New Relic defines three phases of observability maturity to chart your path—reactive, proactive, and data-driven. The ultimate goal of any observability practice is an automated, self-healing system that allows your developers to understand the effect of updates on the end user’s digital experience in real time and helps your engineers know not just that a failure occurred, but why.

This ebook dives into each phase of your observability journey and explains the activities and key performance indicators (KPIs) inherent in each.

Observability Maturity: Reactive Phase

REACTIVE BEHAVIORS AND RECOMMENDATIONS

Instrument and tune
Establish baselines and set foundational alerts

KPIs: Errors, throughput, latency, traffic, saturation, utilization, Apdex

We’ve all heard the phrase “You can’t improve what you can’t measure.” Accordingly, a strong observability practice starts with putting instrumentation in place to aggregate as much telemetry data about your systems as possible.
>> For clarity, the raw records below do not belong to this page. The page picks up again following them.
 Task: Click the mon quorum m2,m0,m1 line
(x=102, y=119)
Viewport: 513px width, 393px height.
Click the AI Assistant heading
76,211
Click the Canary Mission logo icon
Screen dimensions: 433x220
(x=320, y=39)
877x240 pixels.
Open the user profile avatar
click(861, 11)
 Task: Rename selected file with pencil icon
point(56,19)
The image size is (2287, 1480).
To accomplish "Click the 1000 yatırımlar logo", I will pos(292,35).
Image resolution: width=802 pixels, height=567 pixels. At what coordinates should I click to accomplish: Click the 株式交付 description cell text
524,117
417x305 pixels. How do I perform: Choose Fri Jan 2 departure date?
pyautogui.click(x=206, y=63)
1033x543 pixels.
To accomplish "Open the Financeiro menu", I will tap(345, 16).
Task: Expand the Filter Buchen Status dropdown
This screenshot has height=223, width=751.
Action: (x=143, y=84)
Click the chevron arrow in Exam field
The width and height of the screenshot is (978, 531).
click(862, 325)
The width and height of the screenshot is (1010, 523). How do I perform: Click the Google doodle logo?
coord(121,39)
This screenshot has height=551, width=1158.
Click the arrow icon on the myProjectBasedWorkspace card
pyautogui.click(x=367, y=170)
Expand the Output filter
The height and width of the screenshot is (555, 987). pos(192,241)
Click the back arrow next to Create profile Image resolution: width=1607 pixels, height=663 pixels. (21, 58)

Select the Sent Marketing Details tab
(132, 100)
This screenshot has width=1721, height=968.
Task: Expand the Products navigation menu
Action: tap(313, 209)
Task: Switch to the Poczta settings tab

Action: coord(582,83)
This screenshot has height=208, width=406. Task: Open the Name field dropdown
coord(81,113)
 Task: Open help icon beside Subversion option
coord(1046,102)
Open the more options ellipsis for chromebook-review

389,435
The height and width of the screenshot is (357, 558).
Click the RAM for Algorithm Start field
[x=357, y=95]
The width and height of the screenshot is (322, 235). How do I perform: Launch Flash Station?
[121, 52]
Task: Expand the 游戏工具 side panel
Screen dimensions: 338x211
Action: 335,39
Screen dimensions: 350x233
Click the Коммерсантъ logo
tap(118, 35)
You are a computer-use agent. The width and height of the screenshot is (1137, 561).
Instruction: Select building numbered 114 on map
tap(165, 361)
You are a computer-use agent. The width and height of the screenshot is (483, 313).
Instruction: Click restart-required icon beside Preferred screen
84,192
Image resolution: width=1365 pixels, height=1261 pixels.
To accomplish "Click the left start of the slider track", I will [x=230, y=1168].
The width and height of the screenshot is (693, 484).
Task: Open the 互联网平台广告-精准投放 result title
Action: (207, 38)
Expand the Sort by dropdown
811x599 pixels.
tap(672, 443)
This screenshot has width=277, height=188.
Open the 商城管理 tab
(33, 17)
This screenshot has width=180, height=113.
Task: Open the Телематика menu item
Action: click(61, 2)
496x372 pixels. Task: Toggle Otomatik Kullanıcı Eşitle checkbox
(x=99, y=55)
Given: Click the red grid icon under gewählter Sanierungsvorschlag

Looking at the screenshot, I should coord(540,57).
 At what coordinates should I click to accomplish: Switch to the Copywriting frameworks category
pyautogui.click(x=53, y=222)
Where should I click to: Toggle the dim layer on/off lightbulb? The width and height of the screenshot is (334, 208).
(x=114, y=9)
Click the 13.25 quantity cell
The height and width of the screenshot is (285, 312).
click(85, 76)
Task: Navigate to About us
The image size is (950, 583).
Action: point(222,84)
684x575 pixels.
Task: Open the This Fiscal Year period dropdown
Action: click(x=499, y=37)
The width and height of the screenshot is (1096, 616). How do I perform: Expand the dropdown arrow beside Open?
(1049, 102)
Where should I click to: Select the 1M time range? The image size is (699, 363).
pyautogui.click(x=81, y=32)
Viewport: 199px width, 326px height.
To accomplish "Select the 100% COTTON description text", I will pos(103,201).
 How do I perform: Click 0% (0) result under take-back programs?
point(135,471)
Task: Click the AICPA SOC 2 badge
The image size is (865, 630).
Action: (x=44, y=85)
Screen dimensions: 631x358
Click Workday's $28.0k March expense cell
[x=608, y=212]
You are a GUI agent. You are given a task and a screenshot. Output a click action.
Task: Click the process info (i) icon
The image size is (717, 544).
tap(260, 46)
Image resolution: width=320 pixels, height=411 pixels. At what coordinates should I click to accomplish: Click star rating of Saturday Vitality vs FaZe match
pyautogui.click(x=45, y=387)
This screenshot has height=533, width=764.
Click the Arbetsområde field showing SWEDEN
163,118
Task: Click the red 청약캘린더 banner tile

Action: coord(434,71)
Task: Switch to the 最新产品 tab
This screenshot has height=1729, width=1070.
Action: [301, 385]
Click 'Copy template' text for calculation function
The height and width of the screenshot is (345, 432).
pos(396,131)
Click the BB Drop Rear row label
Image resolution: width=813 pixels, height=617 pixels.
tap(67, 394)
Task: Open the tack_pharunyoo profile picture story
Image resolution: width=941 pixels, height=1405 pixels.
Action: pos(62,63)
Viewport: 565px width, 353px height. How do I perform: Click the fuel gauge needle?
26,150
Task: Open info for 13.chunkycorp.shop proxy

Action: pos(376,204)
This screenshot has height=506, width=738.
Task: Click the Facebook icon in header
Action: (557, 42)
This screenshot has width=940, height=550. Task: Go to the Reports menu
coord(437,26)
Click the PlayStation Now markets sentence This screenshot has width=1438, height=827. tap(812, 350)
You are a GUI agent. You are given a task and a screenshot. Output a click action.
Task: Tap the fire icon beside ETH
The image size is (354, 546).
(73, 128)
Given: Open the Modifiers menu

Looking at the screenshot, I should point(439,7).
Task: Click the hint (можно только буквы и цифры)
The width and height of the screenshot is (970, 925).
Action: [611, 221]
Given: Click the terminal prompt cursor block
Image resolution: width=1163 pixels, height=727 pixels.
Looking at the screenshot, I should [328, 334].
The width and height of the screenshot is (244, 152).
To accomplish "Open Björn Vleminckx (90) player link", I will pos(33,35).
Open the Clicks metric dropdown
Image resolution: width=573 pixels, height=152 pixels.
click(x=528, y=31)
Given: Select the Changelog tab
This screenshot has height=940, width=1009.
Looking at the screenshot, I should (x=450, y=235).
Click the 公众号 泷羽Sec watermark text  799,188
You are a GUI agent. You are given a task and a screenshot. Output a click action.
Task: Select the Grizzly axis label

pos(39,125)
From there, teams can prioritize eliminating obvious problems.

Instrument and tune

When choosing what to monitor, involve business stakeholders and digital leaders from your organization. Your goal is to monitor what matters to your business and not to overload your teams with noise.

Metrics, events, logs, and traces (or MELT for short) are the essential data types of observability. Aggregating data from disparate sources, including logs, and storing it in one place, gives you the ability to analyze, visualize, and troubleshoot your systems from a single platform. This ability to instrument any data type from any source (proprietary or open source) is critical for observability, as it allows you to get telemetry quickly, no matter the data type, and resolve issues dynamically as they arise.

_{The Four Golden Signals (as laid out in the Google SRE Handbook)—a useful starting point as you baseline your applications.}

With all your business-critical observability data in one place, you can reduce the operational burden—and expense—of maintaining other systems for storing, querying, viewing, and alerting on that data.

Establish baselines and set fundamental alerts

Gathering metrics and performance statistics about your application and infrastructure helps you identify bottlenecks and errors that can lead to instability in your software (and frustration for your users). Remediate your apps by addressing your slowest transactions and the most common errors. Then you can establish a baseline of what “normal” is for your services and systems. Analyze obvious errors to create baseline alert conditions and adjust sensitivity as needed. Mapping service boundary transaction performance to product features is critical to breaking silos between product, operations, engineering, and service owner teams.

Observability Maturity: Proactive Phase

PROACTIVE BEHAVIORS AND RECOMMENDATIONS

Set SLOs
Optimize alerting strategy
Improve incident response
Enable fast feedback loops

KPIs: Availability, errors, latency, traffic, saturation, utilization, deploy frequency, lead time for changes, MTTD, MTTR, MTBF, page load time

With so many different signals coming from multiple tools, it’s difficult to determine and address the root cause of incidents quickly, let alone detect and respond to issues proactively. Increased complexity in your tech and processes leads to the challenge of investigating and interpreting thousands of “unknown unknowns.” This stage aligns teams by setting SLOs and optimizing your processes to balance system reliability with speed and address issues before they affect your customers.

Set SLOs to align teams

Service level objectives (SLOs) provide a powerful mechanism to codify a team’s goals in ways that can be measured and shared. They also provide clear boundaries on service expectations that help teams achieve greater velocity and freedom in experimenting with new approaches. If you’re unsure where to start, the four golden signals (latency, traffic, errors, and saturation) as laid out in Google’s SRE handbook can help expose issues. Then, find one or two high-level service level indicators (SLIs) representing the overall health of your services. For example, video-streaming services use time to first frame, the time between a user selecting a movie and when the first frame appears.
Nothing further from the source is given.